Itulah revolusi dalam UU kita, untuk mengadopsi dan tidak malu-malu lagi menyatakan keuangan Islam adalah formal bagi negara ini meskipun disebut sebagai bank syariah, bukan bank Islam.

Mungkin dari UU inilah istilah syariah sebagai pengganti Islam menjadi resmi dan diterima semakin luas di Indonesia. Ini menegaskan bahwa penggunaan istilah syariah merujuk kepada lembaga keuangan islam di Indonesia, masih belum benar-benar matching dengan istilah yang sama di luar negeri.

Lalu, mengapa memilih kata "syariah", bukan "Islam"? Dengan memberi embel-embel Islam, sebagian bangsa kita masih trauma sehingga akan menimbulkan stigma yang tidak diperlukan.

Dengan kebesaran jiwa, kaum Muslimin sebagai mayoritas negeri ini mengalah dan menggunakan nama syariah. Hilangnya kata-kata Islam adalah bukti luar biasa dari kebesaran hati kaum Muslimin untuk hidup bersatu di negara ini, tetap teguh berpegang pada Alquran dan sunah, dan hidup damai dengan kelompok lain.

Dari syariah ke halal

Kini untuk menerapkan ajaran Islam tidak terbatas pada lembaga keuangan, bank atau nonbank, tetapi meluas ke sektor lain. Ini terjadi di seluruh dunia.

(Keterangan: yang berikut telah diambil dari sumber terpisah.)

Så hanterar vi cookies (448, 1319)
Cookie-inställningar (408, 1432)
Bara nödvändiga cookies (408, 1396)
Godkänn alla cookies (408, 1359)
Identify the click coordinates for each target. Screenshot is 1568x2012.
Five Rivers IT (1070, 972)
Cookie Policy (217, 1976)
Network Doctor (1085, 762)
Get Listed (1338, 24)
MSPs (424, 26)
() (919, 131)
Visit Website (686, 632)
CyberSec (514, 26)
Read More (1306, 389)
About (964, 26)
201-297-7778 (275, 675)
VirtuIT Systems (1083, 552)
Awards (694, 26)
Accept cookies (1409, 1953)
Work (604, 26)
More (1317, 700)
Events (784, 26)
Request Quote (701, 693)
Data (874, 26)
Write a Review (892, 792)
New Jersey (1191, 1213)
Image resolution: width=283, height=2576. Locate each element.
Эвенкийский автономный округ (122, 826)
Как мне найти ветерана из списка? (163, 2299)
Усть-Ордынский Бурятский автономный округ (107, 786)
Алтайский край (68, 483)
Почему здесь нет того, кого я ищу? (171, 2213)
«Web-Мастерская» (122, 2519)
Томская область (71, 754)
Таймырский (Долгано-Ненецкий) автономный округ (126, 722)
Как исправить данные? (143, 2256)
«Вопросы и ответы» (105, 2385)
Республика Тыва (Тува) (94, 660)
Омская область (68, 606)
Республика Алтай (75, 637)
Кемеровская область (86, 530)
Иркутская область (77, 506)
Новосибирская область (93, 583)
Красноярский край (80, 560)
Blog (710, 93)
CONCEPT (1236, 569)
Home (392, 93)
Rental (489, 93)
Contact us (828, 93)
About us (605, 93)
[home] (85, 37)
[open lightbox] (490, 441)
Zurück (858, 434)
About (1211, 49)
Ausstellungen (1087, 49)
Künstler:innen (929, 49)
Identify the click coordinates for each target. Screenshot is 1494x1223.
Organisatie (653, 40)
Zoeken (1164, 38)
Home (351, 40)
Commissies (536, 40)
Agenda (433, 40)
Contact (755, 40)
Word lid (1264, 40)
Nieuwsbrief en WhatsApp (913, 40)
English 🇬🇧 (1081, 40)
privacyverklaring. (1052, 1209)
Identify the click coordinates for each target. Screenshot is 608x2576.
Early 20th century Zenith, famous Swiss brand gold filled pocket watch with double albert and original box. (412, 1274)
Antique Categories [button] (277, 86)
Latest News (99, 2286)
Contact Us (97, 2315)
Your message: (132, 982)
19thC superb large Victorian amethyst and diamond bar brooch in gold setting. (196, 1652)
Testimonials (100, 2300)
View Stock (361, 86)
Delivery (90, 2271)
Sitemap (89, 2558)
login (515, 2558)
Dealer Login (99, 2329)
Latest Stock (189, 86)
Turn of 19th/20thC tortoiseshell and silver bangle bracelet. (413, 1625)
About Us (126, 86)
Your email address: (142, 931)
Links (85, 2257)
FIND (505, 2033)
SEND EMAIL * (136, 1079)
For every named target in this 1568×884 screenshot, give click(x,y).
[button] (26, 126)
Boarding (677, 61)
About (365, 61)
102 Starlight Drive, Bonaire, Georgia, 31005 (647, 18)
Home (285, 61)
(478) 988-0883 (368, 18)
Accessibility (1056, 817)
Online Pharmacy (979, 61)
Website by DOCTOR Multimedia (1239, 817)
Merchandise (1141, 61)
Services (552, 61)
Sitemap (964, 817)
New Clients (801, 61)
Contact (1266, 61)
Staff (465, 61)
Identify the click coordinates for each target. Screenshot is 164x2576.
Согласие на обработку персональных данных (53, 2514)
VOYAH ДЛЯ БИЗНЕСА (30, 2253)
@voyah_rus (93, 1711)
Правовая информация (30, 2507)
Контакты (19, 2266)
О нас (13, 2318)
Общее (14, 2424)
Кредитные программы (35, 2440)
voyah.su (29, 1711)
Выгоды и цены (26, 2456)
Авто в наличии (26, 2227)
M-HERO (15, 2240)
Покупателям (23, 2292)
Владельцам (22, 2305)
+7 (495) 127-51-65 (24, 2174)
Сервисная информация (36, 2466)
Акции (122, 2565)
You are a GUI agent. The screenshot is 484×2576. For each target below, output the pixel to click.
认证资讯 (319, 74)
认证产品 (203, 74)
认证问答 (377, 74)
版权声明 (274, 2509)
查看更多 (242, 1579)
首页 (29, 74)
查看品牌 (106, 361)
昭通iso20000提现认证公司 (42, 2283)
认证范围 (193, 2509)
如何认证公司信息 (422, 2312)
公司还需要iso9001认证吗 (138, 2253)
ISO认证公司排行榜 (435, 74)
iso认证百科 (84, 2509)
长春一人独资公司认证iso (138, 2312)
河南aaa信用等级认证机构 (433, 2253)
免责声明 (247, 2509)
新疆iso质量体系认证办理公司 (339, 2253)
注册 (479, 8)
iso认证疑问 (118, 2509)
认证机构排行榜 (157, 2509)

Gelombang itu mulai menyapu sektor pariwisata. Tren terakhir, pariwisata yang berdasarkan pada agama (religious tourism) mengalami perkembangan yang semakin besar di negara-negara Muslim atau non-Muslim. Dan itu merupakan lahan sangat lukratif untuk bisnis.

Tren ini lebih dahulu ditangkap oleh banyak negara, seperti Cina, Thailand, Jepang, Australia, dan Eropa yang notabene non-Muslim. Mereka berlomba menawarkan jasa pariwisata berbasis Islam atau halal tourism.

Di industri pariwisata, istilah halal lebih dikenal daripada Islam atau syariah. Penyebabnya, antara lain, istilah halal untuk minuman dan makanan sudah dikenal lebih dahulu daripada istilah Islam dan syariah.

Non-Muslim juga lebih adaptif dibandingkan penggunaan istilah Islam dan syariah. Tidak menimbulkan stigma negatif yang lebih besar dibandingkan kedua istilah tadi.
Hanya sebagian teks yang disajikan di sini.